- [Exercice court 1]
Restituez le passage du texte sur le cumul des minima sociaux qui commence aux mots « La nouvelle disposition » et s'arrête après les mots « aussi décevantes qu’indéchiffrables. ».

- [Passage fourni]
Retrouver du travail : l’illusion des mesures gouvernementales

La nouvelle disposition permettant de cumuler, sous certaines conditions, un revenu d’activité avec quatre minima sociaux, l’ASS, l’AI, le RMI et l’API, de façon dégressive au cours de douze mois, a suscité les réserves de l’APEIS et des réactions mitigées des associations humanitaires (Secours catholique ou la Fédération nationale des associations d’accueil et de réadaptation sociale). Quant aux intéressé(e)s, ils ne se sont pas rués sur ce dispositif, d’abord parce que le chômage n’a pas pour autant décru, et que les modalités de calcul du cumul sont aussi décevantes qu’indéchiffrables.

Ce décret reconnaît implicitement qu’il est impossible de « sortir » du statut de bénéficiaire des minima. Il aura fallu dix ans pour faire admettre qu’un bénéficiaire du RMI n’avait aucun intérêt à retrouver un emploi, puisque celui-ci, la plupart du temps de courte durée ou à temps partiel, serait déduit du montant de son allocation, sans compter que les frais de transport, à la différence des salariés, étaient intégralement à la charge du RMIste, qui ne pouvait prétendre à leur remboursement que dans le cadre d’un plan d’insertion, et encore. Selon les nouvelles mesures, le cumul d’une partie de l’allocation avec un salaire ne sera prolongé au-delà d’un an que si la personne a travaillé moins de 750 heures pendant 1’année écoulée, et ce pour une durée déterminée, laissée à la discrétion préfectorale, ou si la personne a plus de 50 ans, sans limitation de temps ! Il existe aussi des clauses permettant de cumuler intégralement son allocation avec son revenu si le chômeur a créé son entreprise. Ces mesures sont d’autant plus généreuses qu’inapplicables parce que fictives : reprise d’un emploi après cinquante ans, alors que 35 ans est déjà un age rédhibitoire, et création d’entreprise, qui est, comme chacun sait, le souci quotidien du chômeur !

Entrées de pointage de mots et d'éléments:
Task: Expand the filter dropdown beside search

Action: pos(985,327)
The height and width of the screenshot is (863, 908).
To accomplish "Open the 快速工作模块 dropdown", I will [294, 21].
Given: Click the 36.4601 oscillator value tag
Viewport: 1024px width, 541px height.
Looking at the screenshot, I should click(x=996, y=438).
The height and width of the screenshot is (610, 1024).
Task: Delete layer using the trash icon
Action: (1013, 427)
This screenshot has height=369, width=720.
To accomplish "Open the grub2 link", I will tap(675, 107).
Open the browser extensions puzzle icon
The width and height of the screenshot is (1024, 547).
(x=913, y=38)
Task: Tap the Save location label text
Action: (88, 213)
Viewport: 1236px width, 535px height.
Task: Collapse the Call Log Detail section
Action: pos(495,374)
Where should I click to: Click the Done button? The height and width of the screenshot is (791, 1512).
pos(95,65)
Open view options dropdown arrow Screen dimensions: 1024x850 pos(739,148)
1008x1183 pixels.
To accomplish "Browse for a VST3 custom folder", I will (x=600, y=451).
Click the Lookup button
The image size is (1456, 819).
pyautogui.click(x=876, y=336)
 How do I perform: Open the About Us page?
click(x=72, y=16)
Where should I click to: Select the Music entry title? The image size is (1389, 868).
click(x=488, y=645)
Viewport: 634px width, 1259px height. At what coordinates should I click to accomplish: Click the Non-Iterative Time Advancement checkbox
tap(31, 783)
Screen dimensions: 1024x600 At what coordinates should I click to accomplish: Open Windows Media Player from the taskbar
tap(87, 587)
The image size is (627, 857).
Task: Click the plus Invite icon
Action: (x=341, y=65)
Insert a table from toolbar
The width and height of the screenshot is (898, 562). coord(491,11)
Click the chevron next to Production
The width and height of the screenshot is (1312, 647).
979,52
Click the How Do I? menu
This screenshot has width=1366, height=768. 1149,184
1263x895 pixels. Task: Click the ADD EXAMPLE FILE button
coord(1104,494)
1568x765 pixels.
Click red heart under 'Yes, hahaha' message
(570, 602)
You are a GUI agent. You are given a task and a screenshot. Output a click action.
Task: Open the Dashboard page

- [Exercice court 2]
Modifiez les lignes extraites, de la première jusqu'à celle qui contient « click(x=72, y=16) » incluse, en remplaçant « dropdown » par « menu » sans rien changer d'autre. Ne fournissez que ces lignes.

- [Réponse correcte 1]
La nouvelle disposition permettant de cumuler, sous certaines conditions, un revenu d’activité avec quatre minima sociaux, l’ASS, l’AI, le RMI et l’API, de façon dégressive au cours de douze mois, a suscité les réserves de l’APEIS et des réactions mitigées des associations humanitaires (Secours catholique ou la Fédération nationale des associations d’accueil et de réadaptation sociale). Quant aux intéressé(e)s, ils ne se sont pas rués sur ce dispositif, d’abord parce que le chômage n’a pas pour autant décru, et que les modalités de calcul du cumul sont aussi décevantes qu’indéchiffrables.

- [Réponse correcte 2]
Task: Expand the filter menu beside search

Action: pos(985,327)
The height and width of the screenshot is (863, 908).
To accomplish "Open the 快速工作模块 menu", I will [294, 21].
Given: Click the 36.4601 oscillator value tag
Viewport: 1024px width, 541px height.
Looking at the screenshot, I should click(x=996, y=438).
The height and width of the screenshot is (610, 1024).
Task: Delete layer using the trash icon
Action: (1013, 427)
This screenshot has height=369, width=720.
To accomplish "Open the grub2 link", I will tap(675, 107).
Open the browser extensions puzzle icon
The width and height of the screenshot is (1024, 547).
(x=913, y=38)
Task: Tap the Save location label text
Action: (88, 213)
Viewport: 1236px width, 535px height.
Task: Collapse the Call Log Detail section
Action: pos(495,374)
Where should I click to: Click the Done button? The height and width of the screenshot is (791, 1512).
pos(95,65)
Open view options menu arrow Screen dimensions: 1024x850 pos(739,148)
1008x1183 pixels.
To accomplish "Browse for a VST3 custom folder", I will (x=600, y=451).
Click the Lookup button
The image size is (1456, 819).
pyautogui.click(x=876, y=336)
 How do I perform: Open the About Us page?
click(x=72, y=16)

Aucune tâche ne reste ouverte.